Miles Devin, Sforza Daniel, Wong John, Rezaee Mohammad
Department of Radiation Oncology and Molecular Radiation Sciences, Johns Hopkins University School of Medicine, Baltimore, Maryland, USA.
Med Phys. 2024 Feb;51(2):1474-1483. doi: 10.1002/mp.16609. Epub 2023 Jul 17.
Most current research toward ultra-high dose rate (FLASH) radiation is conducted with advanced proton and electron accelerators, which are of limited accessibility to basic laboratory research. An economical alternative to charged particle accelerators is to employ high-capacity rotating anode x-ray tubes to produce kilovoltage x-rays at FLASH dose rates at short source-to-surface distances (SSD). This work describes a comprehensive dosimetric evaluation of a rotating anode x-ray tube for potential application in laboratory FLASH study.
A commercially available high-capacity fluoroscopy x-ray tube with 75 kW input power was implemented as a potential FLASH irradiator. Radiochromic EBT3 film and thermoluminescent dosimeters (TLDs) were used to investigate the effects of SSD and field size on dose rates and depth-dose characteristics in kV-compatible solid water phantoms. Custom 3D printed accessories were developed to enable reproducible phantom setup at very short SSD. Open and collimated radiation fields were assessed.
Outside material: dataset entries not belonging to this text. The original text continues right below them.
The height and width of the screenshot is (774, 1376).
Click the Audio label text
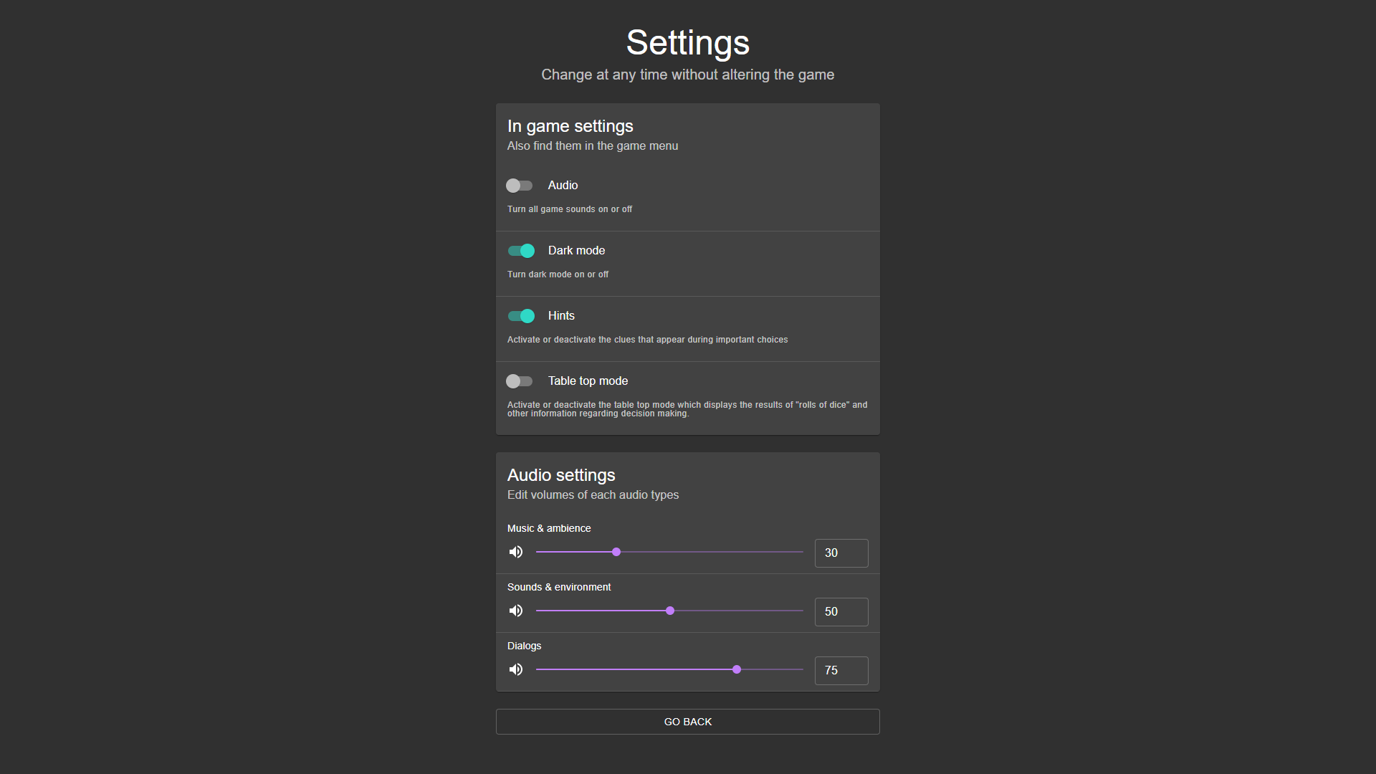[563, 185]
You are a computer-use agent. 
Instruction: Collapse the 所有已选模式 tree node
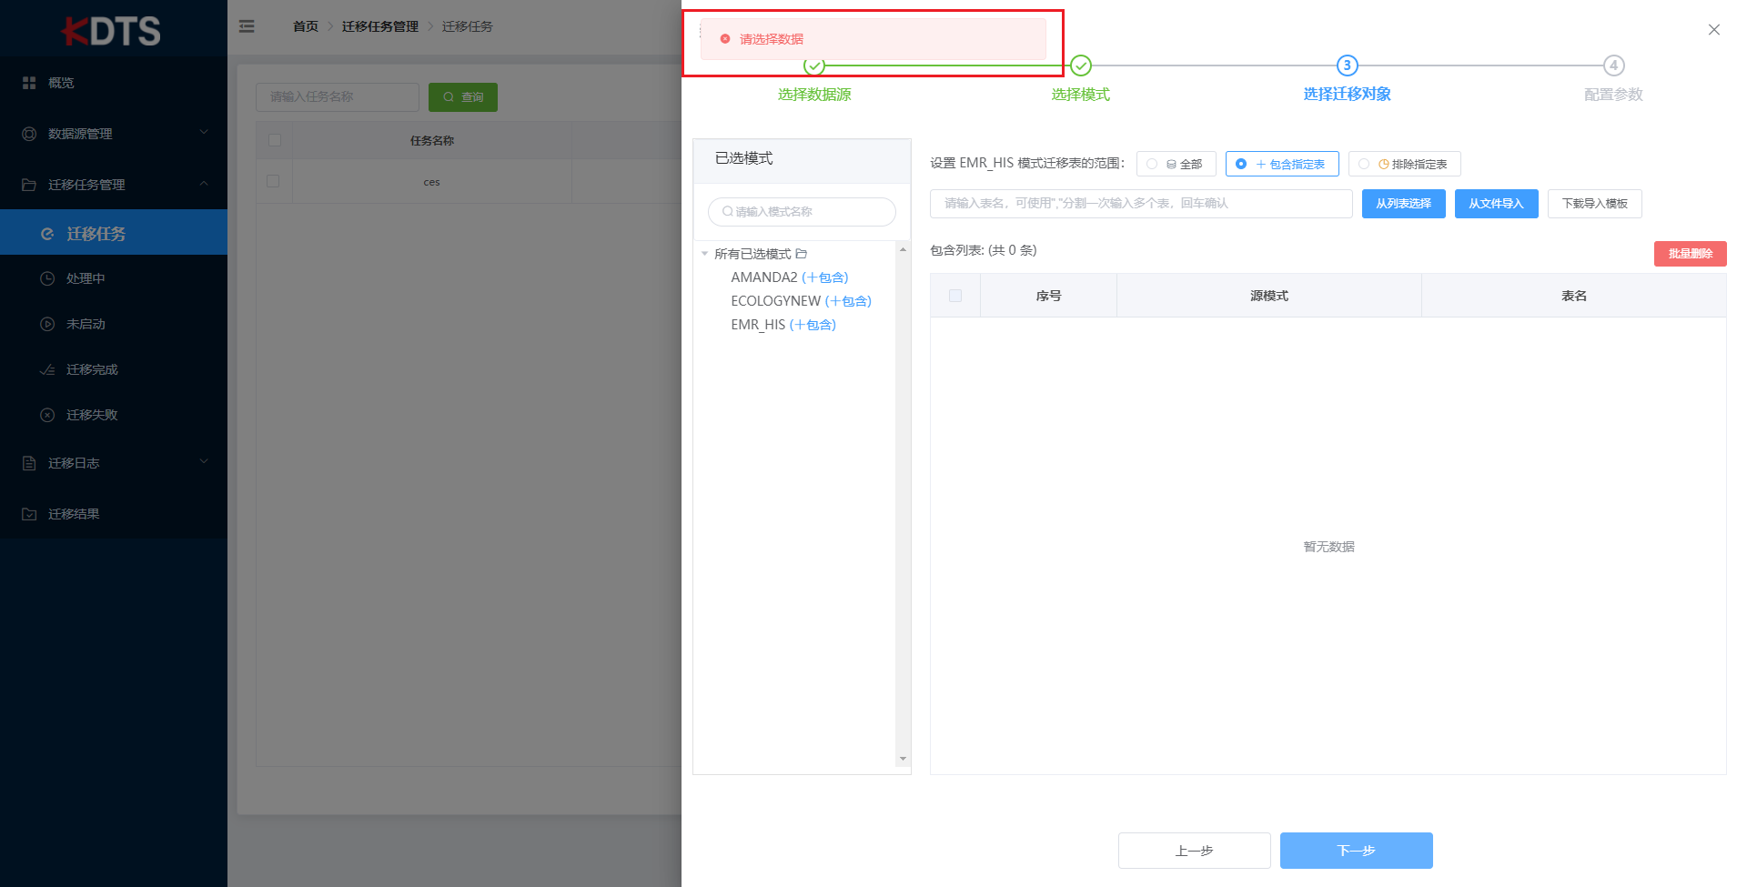tap(703, 254)
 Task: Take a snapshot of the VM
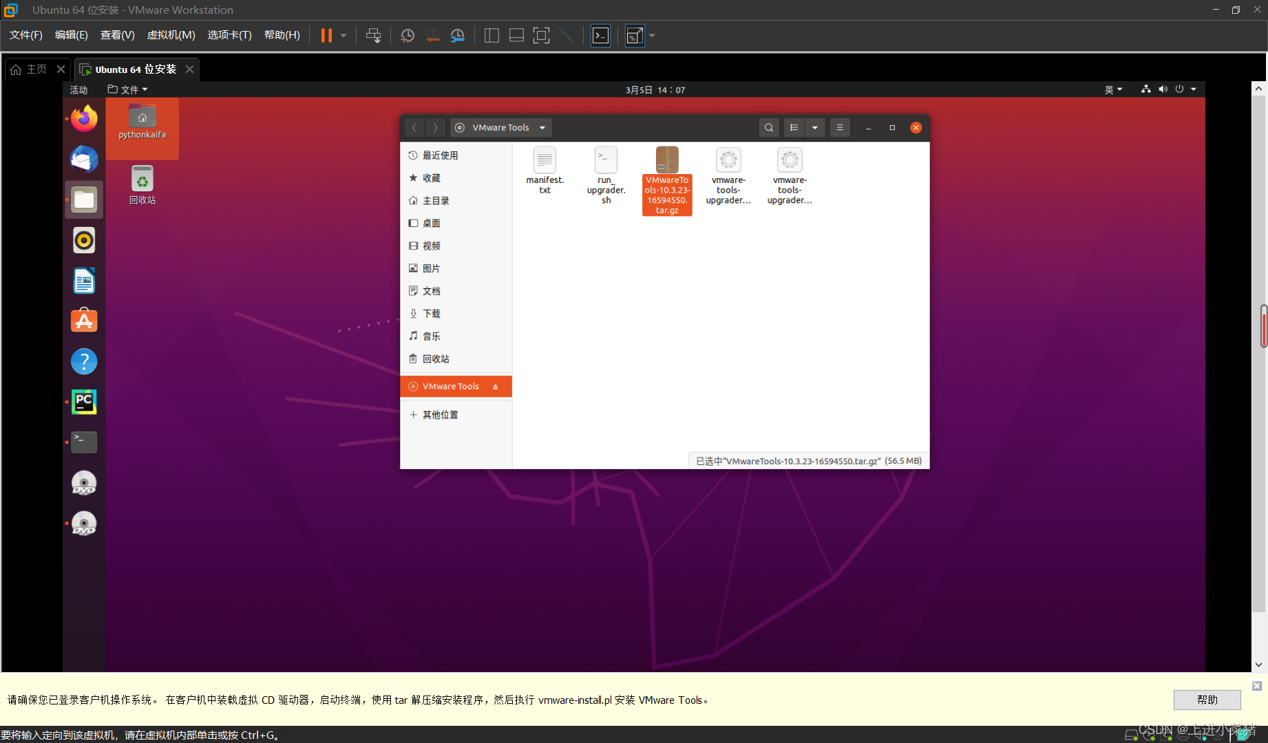(x=407, y=35)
Despite the lower x-ray energy and short SSD used, FLASH dose rates above 40 Gy/s were achieved for targets up to 10-mm depth in solid water. Maximum surface dose rates of 96 Gy/s were measured in the open field at 47 mm SSD. A non-uniform high-to-low dose gradient was observed in the planar dose distribution, characteristic of anode heel effects. With added collimation, beams up to 10-mm diameter with reasonable uniformity can be produced. Typical 80%-20% penumbra in the collimated x-ray FLASH beams were less than 1 mm at 5-mm depth in phantom. Ramp-up times at the maximum input current were less than 1 ms.
Our dosimetric characterization demonstrates that rotating anode x-ray tube technology is capable of producing radiation beams in support of preclinical FLASH radiobiology research.
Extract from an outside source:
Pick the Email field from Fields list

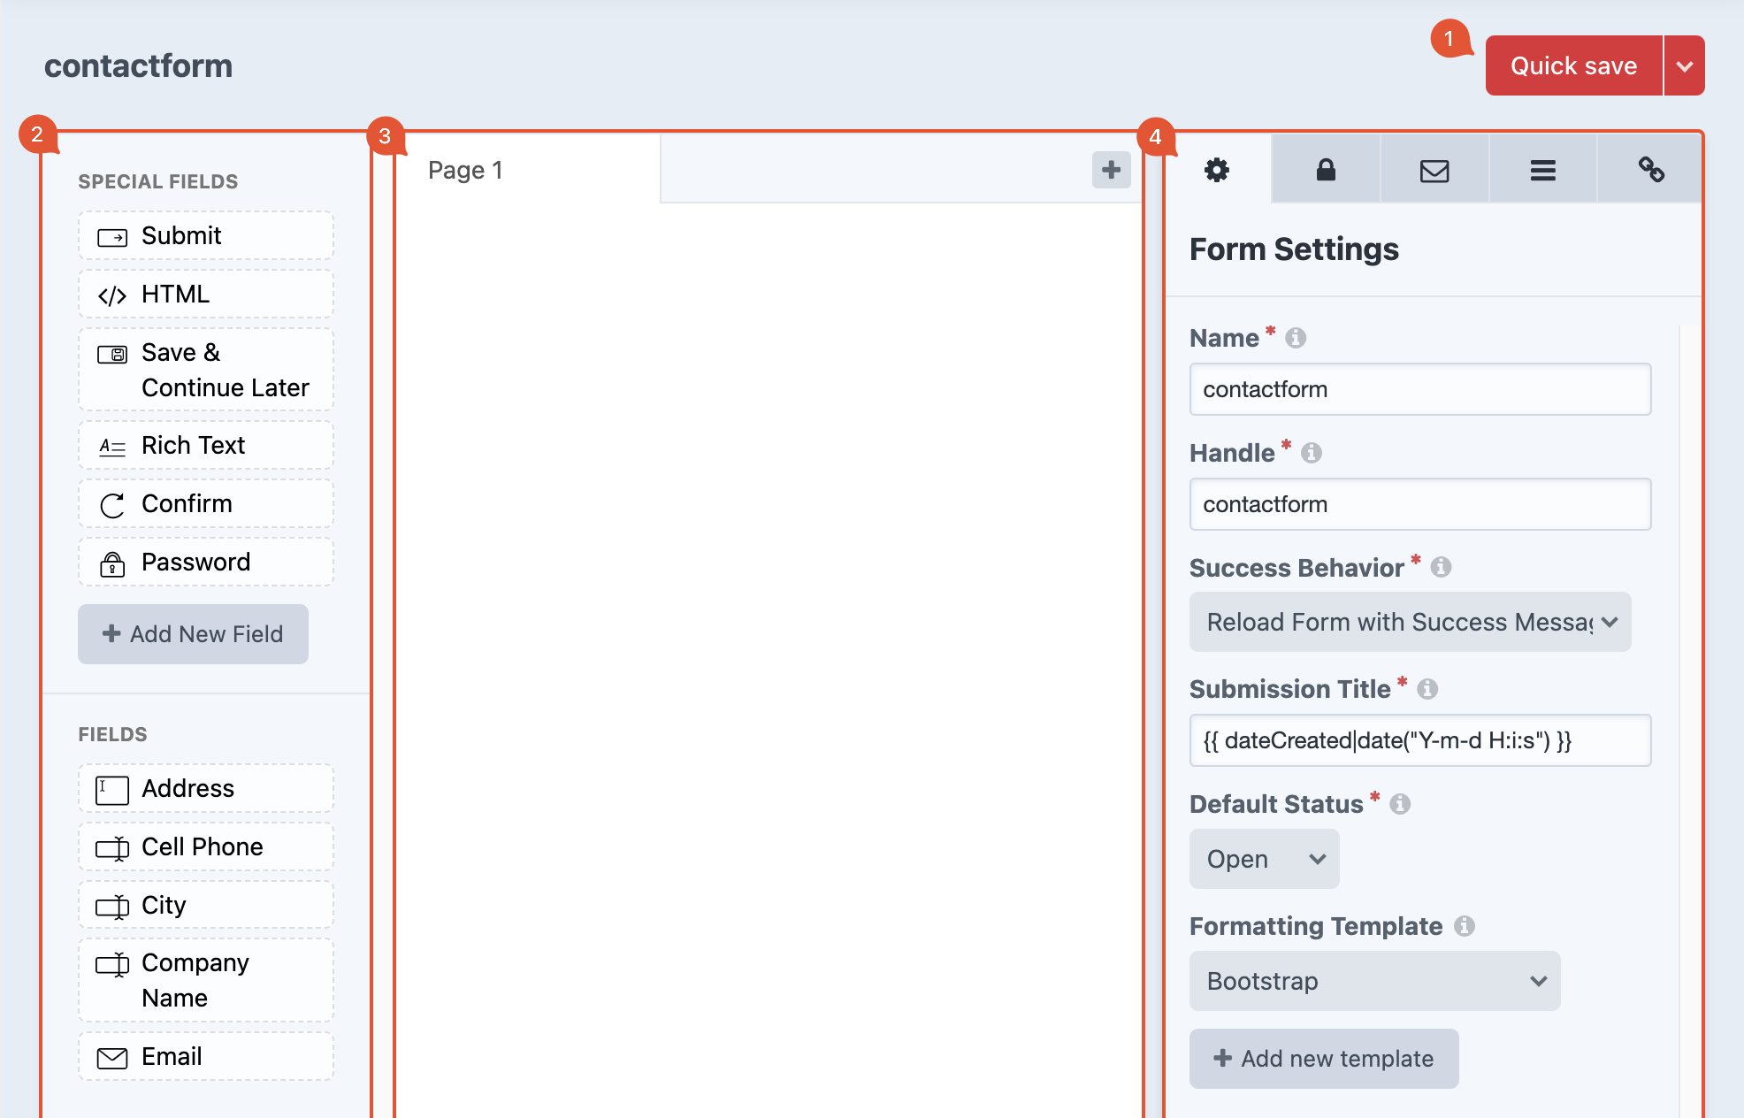tap(205, 1056)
目前大多数关于超高剂量率(FLASH)辐射的研究是使用先进的质子和电子加速器进行的,而这些加速器在基础实验室研究中的可及性有限。一种替代带电粒子加速器的经济方法是使用高容量旋转阳极X射线管,以在短源皮距(SSD)下产生FLASH剂量率的千伏X射线。这项工作描述了对旋转阳极X射线管在实验室FLASH研究中的潜在应用进行的全面剂量学评估。
使用一台输入功率为75kW的市售高容量荧光透视X射线管作为潜在的FLASH辐照器。使用放射变色EBT3薄膜和热释光剂量计(TLD)来研究SSD和射野大小对千伏兼容固体水模体中剂量率和深度剂量特性的影响。开发了定制的3D打印配件,以在非常短的SSD下实现可重复的模体设置。评估了开放和准直辐射野。
尽管使用的X射线能量较低且SSD较短,但在固体水中深度达10mm的靶区实现了高于40Gy/s的FLASH剂量率。在SSD为47mm的开放野中测得的最大表面剂量率为96Gy/s。在平面剂量分布中观察到从高到低的不均匀剂量梯度,这是阳极足跟效应的特征。通过增加准直,可以产生直径达10mm且均匀性合理的射束。在模体中5mm深度处,准直X射线FLASH射束的典型80%-20%半值层小于1mm。在最大输入电流时的上升时间小于1ms。
我们的剂量学表征表明,旋转阳极X射线管技术能够产生辐射束,以支持临床前FLASH放射生物学研究。